Comparison of structural and nonstructural proteins of virulent and less virulent Theiler's virus isolates using two-dimensional gel electrophoresis

Abstract

The Theiler's murine encephalomyelitis viruses (TMEV) are important neurotropic picornaviruses because they persist in the central nervous system (CNS) and produce an inflammatory demyelinating disease in the mouse, their natural host. Insight into the pathogenesis of this disease may come from studying the genetic and biochemical compositions of these viruses; therefore, in this report, the structural and nonstructural proteins specified by both highly and less virulent TMEV were examined. Using two-dimensional gel electrophoresis, structural and nonstructural proteins, originating from each of the three regions of the picornavirus genome (Kitamura et al., 1981; Rueckert and Wimmer, 1984), from nine TMEV isolates were compared on the basis of isoelectric points (p I). Proteins of two virulent TMEV (GDVII and FA viruses) had almost indistinguishable p I values, whereas two of the three major capsid proteins of the less virulent TMEV varied considerably.

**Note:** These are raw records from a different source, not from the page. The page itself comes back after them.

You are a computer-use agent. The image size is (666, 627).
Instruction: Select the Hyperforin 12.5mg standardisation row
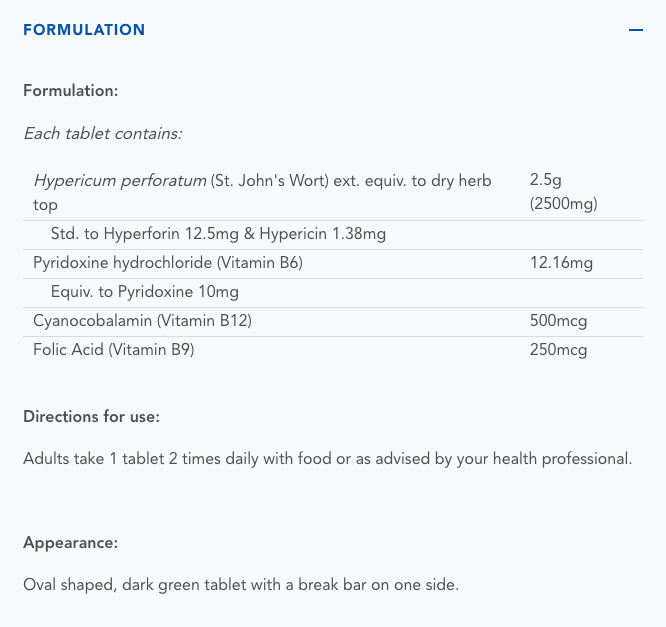point(218,234)
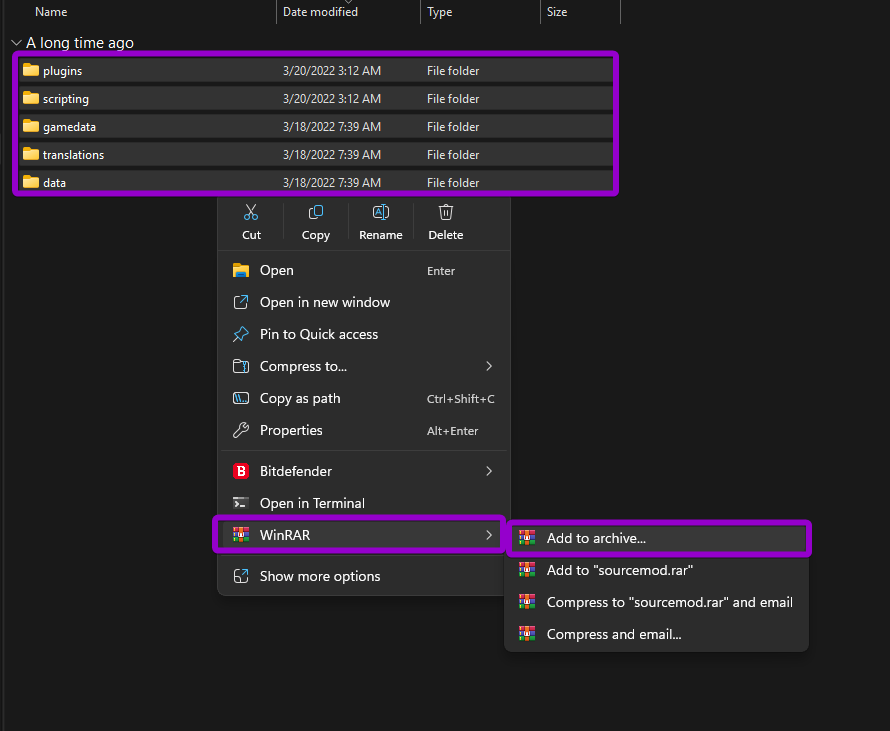This screenshot has height=731, width=890.
Task: Click the Delete trash icon
Action: pyautogui.click(x=445, y=212)
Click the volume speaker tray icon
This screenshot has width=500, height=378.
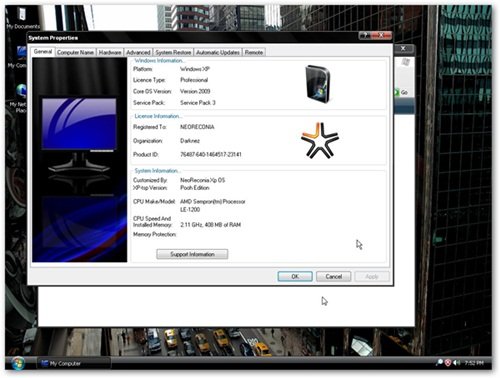point(456,363)
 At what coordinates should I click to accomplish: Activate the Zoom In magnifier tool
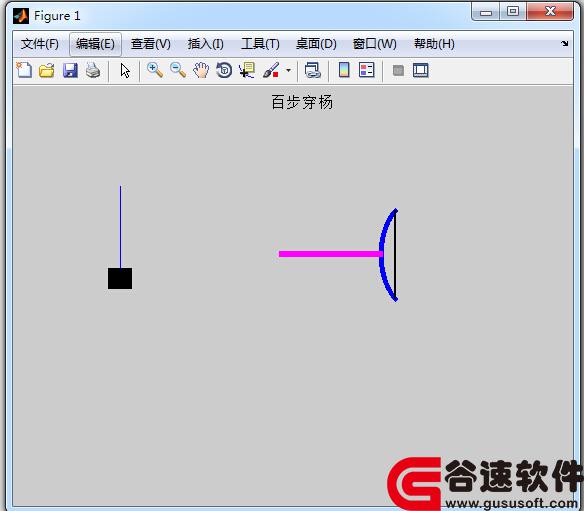tap(155, 70)
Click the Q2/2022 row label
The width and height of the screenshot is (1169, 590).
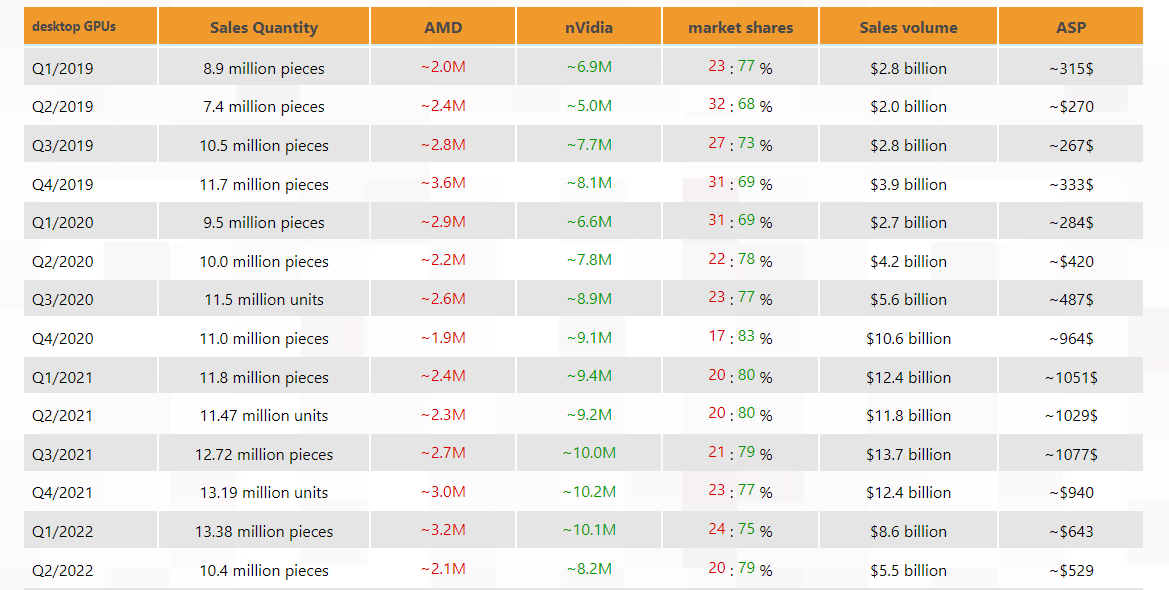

For example, the structural proteins VP1 and VP3 from seven less virulent viruses ranged from p I 6.3 to 6.9 and 6.5 to 8.3, respectively. On the other hand, the p I values of VP2 and nonstructural proteins from the less virulent TMEV varied relatively little. In general, structural proteins of each TMEV group had p I ranges unique to their respective biological group, while most nonstructural proteins were similar for all TMEV. The virus-specified proteins of Vilyuisk virus, which is serologically related to the TMEV and a possible cause of encephalomyelitis in man, had p I values similar to the less virulent TMEV. Finally, VP3 not only showed the greatest variation in p I among the less virulent TMEV, but it also was preferentially Radioiodinated in intact virus from each of the two biological groups using the lactoperoxidase tachnique.